To make exhaustive screening efficient and practical, we exploit the inherent structure of CSLs to amortize much of the required computation. Each molecule in a CSL can be specified by the chemical reaction that produces it and the R-group assignment (i.e., which synthon occupies which numbered position in the reaction). We train a model called the factorizer to decompose the molecular embedding learned by the surrogate into a sum of matrix-vector products that correspond to the molecule’s reaction and Rgroup assignment. During training, the weights of the encoder are frozen, and the factorizer is trained to minimize the reconstruction error with respect to the original molecular embeddings.

This factorization is crucial because it allows us to express the approximate surrogate predictions as the sum of synthon associative contributions for each R-group assignment. These synthon associative contributions (which scale with the number of synthons and not the size of the library) can be pre-computed and cached for later use. This step effectively transfers the computational complexity of encoding the full library into the one-time cost of training the factorizer and then a small amount of precomputing and caching. Further, as new CSLs become available, the factorizer can either be applied out-of-the-box in a zero-shot manner to the new CSL or quickly finetuned on it so that the factorizer is better able to approximate molecular embeddings over the defined chemical space.

3. Run the search

apex-step3-2040x525

Once the factorizer is trained and the synthon associative contributions have been cached, running a search over the library is incredibly fast. As part of the search, the user specifies the objective to optimize, the set of constraints, and the desired number of compounds to retrieve, k. Objective values and constraint violations are predicted on the fly as compounds are streamed into a priority queue, which retains the best k compounds.
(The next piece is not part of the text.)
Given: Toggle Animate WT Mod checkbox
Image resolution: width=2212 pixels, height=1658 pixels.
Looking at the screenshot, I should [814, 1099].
All intermediate computation and the top-k retrieval can be done directly on the GPU, which uses a custom accelerated priority queue developed in collaboration with NVIDIA. For a library of over 10 billion compounds, APEX can retrieve the (approximate) top 1 million compounds in under 30 seconds on a single NVIDIA Tesla T4 GPU.

Recall of top compounds under constraints

In our manuscript, we demonstrate APEX's capabilities on two benchmark CSLs that we constructed, containing over 10 million and 10 billion compounds, respectively. For the smaller library we fully enumerated it and calculated physiochemical properties and Vina docking scores against five diverse targets (PARP1, MET, DRD2, F10, and ESR1). Given that this library is fully annotated with scores and properties, we can evaluate the recall of APEX in finding the true top-k molecules, subject to different sets of constraints. Across all targets and constraints tested, APEX retrieves top-k sets at rates far exceeding picking compounds randomly. Though we can’t evaluate the true top-k recall for the larger library, the compounds retrieved by APEX from the 10 billion library showed clear enrichment of desirable docking scores compared to those retrieved from the smaller library, demonstrating the value of being able to screen truly ultra-large chemical spaces.
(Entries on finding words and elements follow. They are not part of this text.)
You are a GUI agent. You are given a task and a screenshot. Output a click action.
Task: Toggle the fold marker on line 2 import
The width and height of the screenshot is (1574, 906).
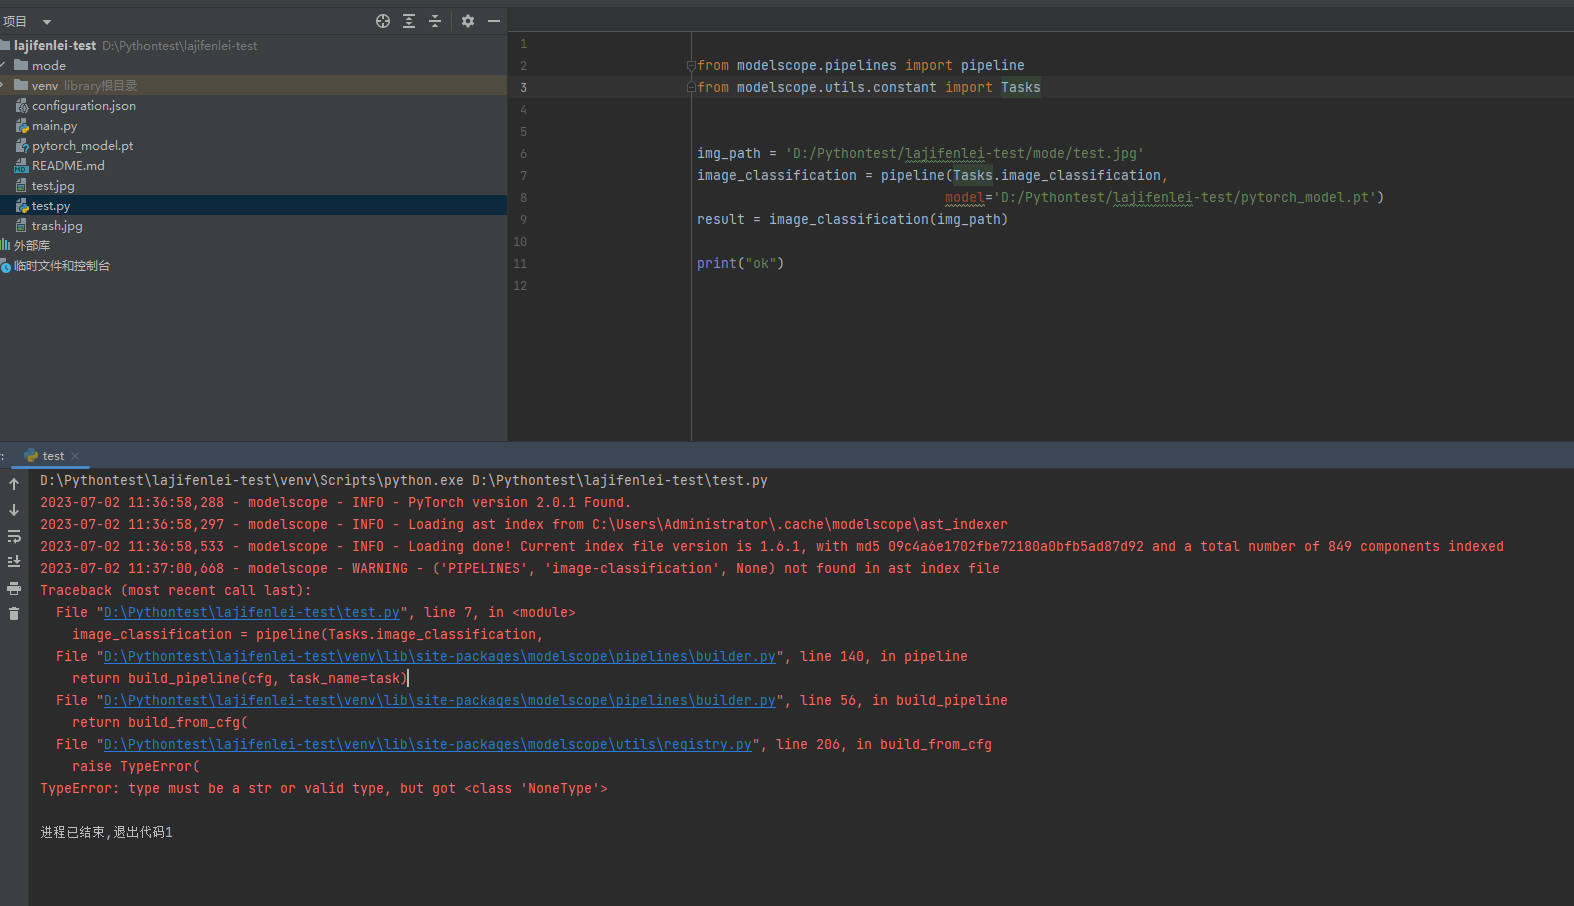(691, 66)
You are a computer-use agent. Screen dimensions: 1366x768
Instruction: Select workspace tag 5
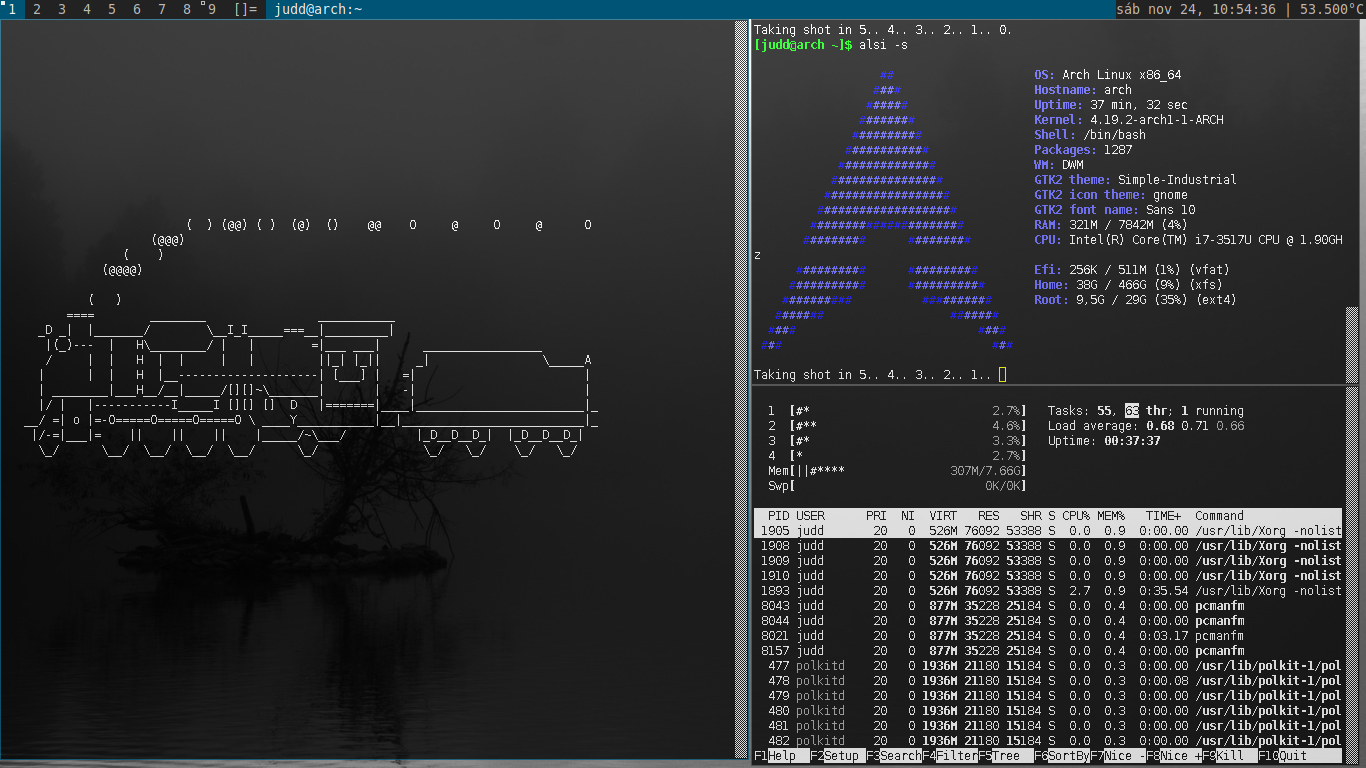[111, 10]
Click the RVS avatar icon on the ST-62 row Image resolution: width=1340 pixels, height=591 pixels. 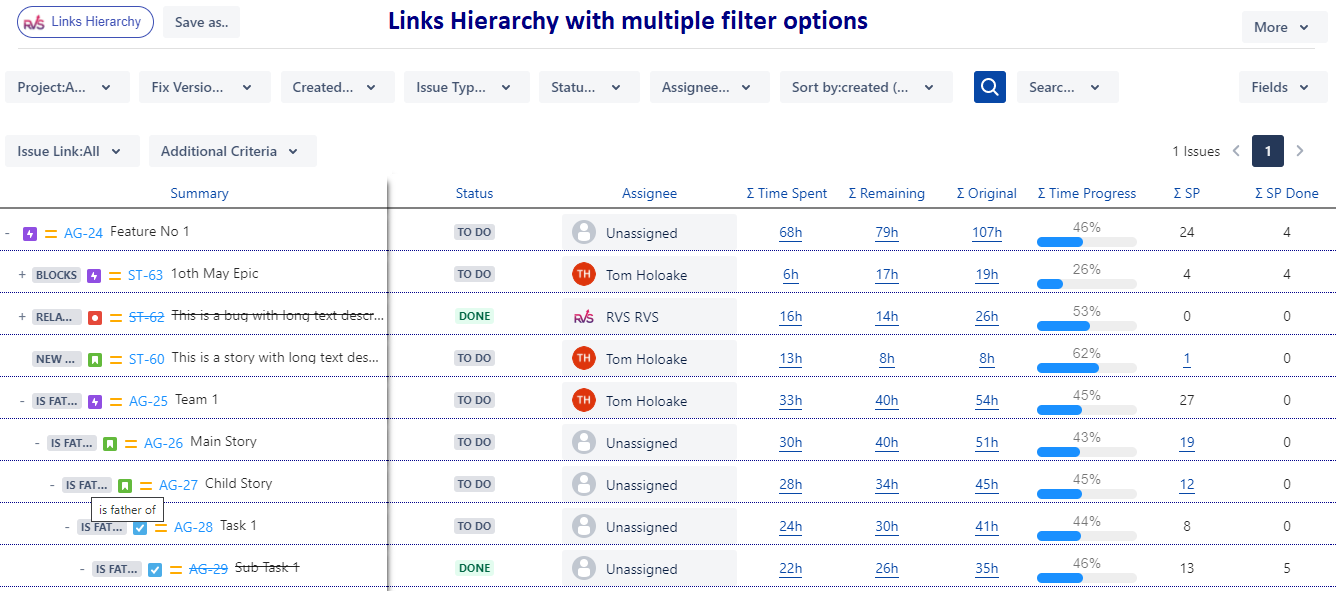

Unlocking chemical creativity

APEX is a significant step toward making exhaustive virtual screening a routine computational task. The ability to screen a CSL in excess of 10 billion compounds in under 30 seconds allows for efficient hypothesis testing and interactive exploration of chemical space. That could mean imposing tighter cutoffs on physiochemical properties to target the central nervous system or adding a constraint on an off-target’s score as part of a counter-screen. By enabling rapid, declarative queries that scale to ultra-large CSLs, APEX represents a powerful new tool for virtual screens.